▶ [Required work] Reproduce word for word the stretch of the items from the line containing "Click the red record button icon" through the line containing "coord(292,10)". Leave out the pictures.

▶ [Task inputs]
━━━━━━━━
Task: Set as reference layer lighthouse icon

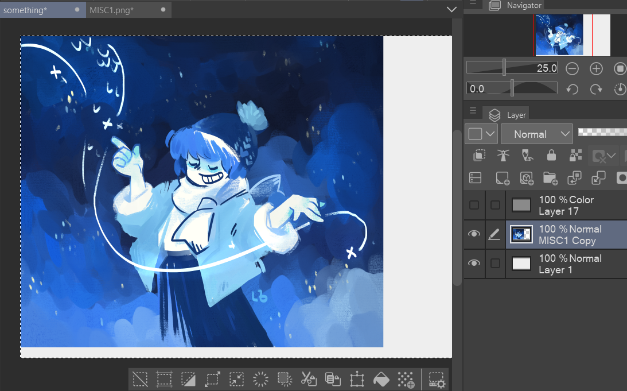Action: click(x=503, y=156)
━━━━━━━━
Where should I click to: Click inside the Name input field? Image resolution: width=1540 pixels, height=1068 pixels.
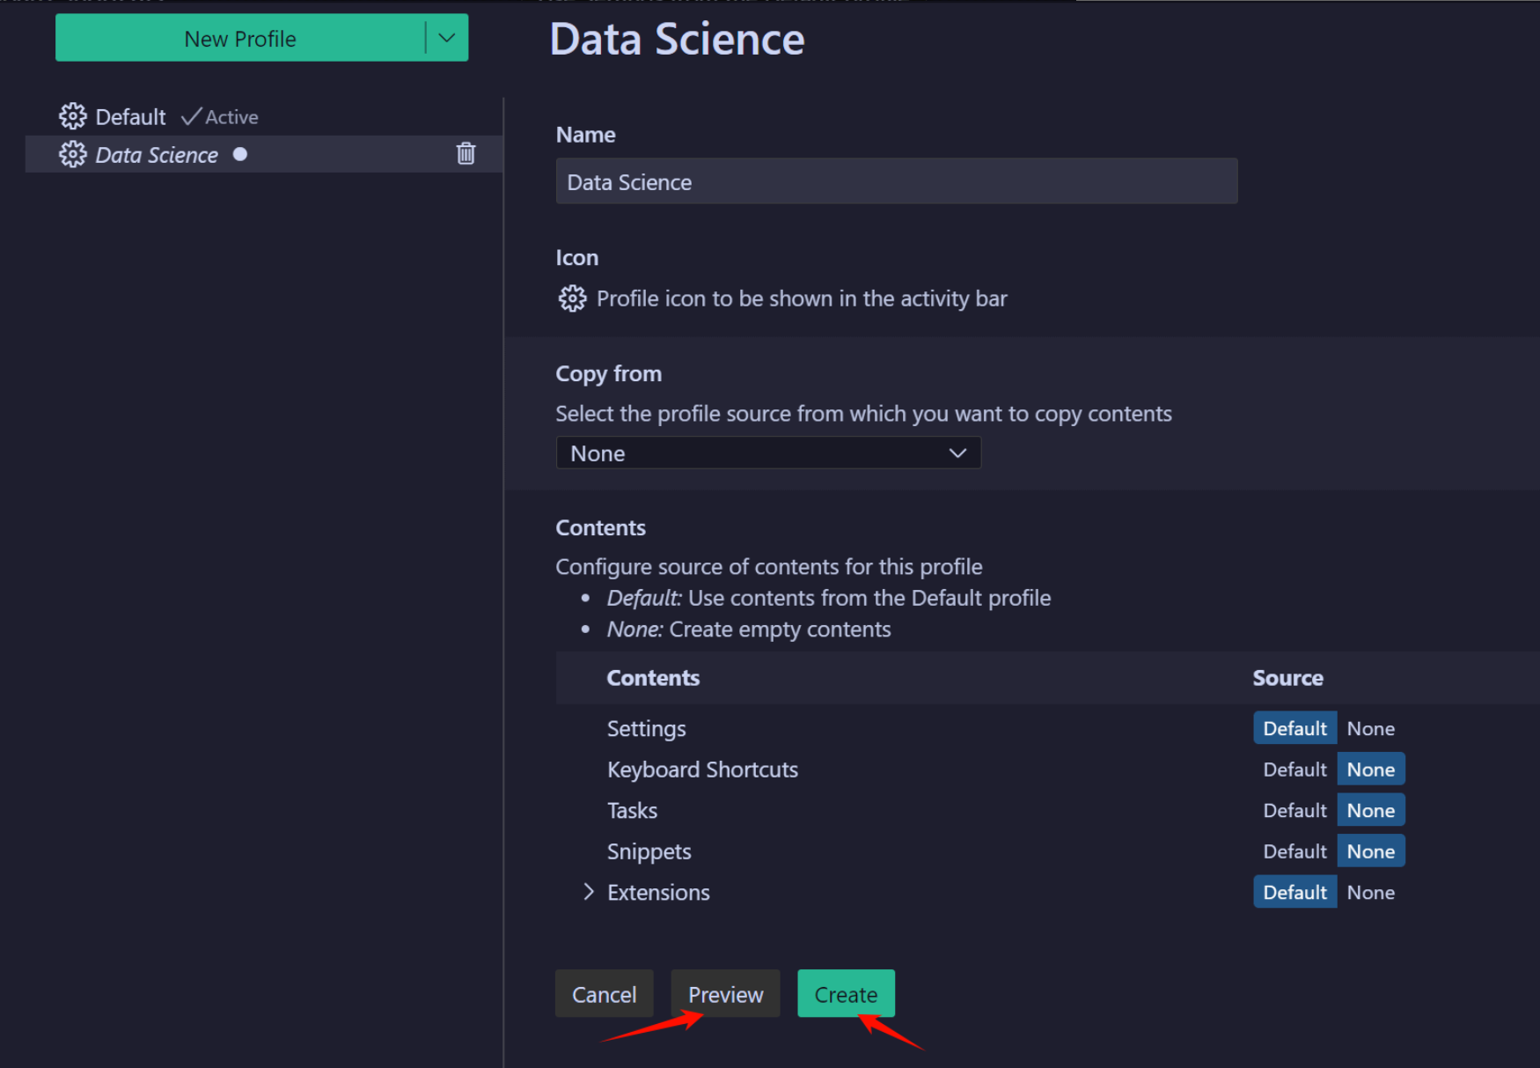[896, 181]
━━━━━━━━
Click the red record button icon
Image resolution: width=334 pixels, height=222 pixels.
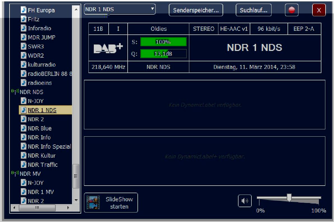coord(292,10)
━━━━━━━━
▶ [Complete answer]
Click the red record button icon
Image resolution: width=334 pixels, height=222 pixels.
coord(292,10)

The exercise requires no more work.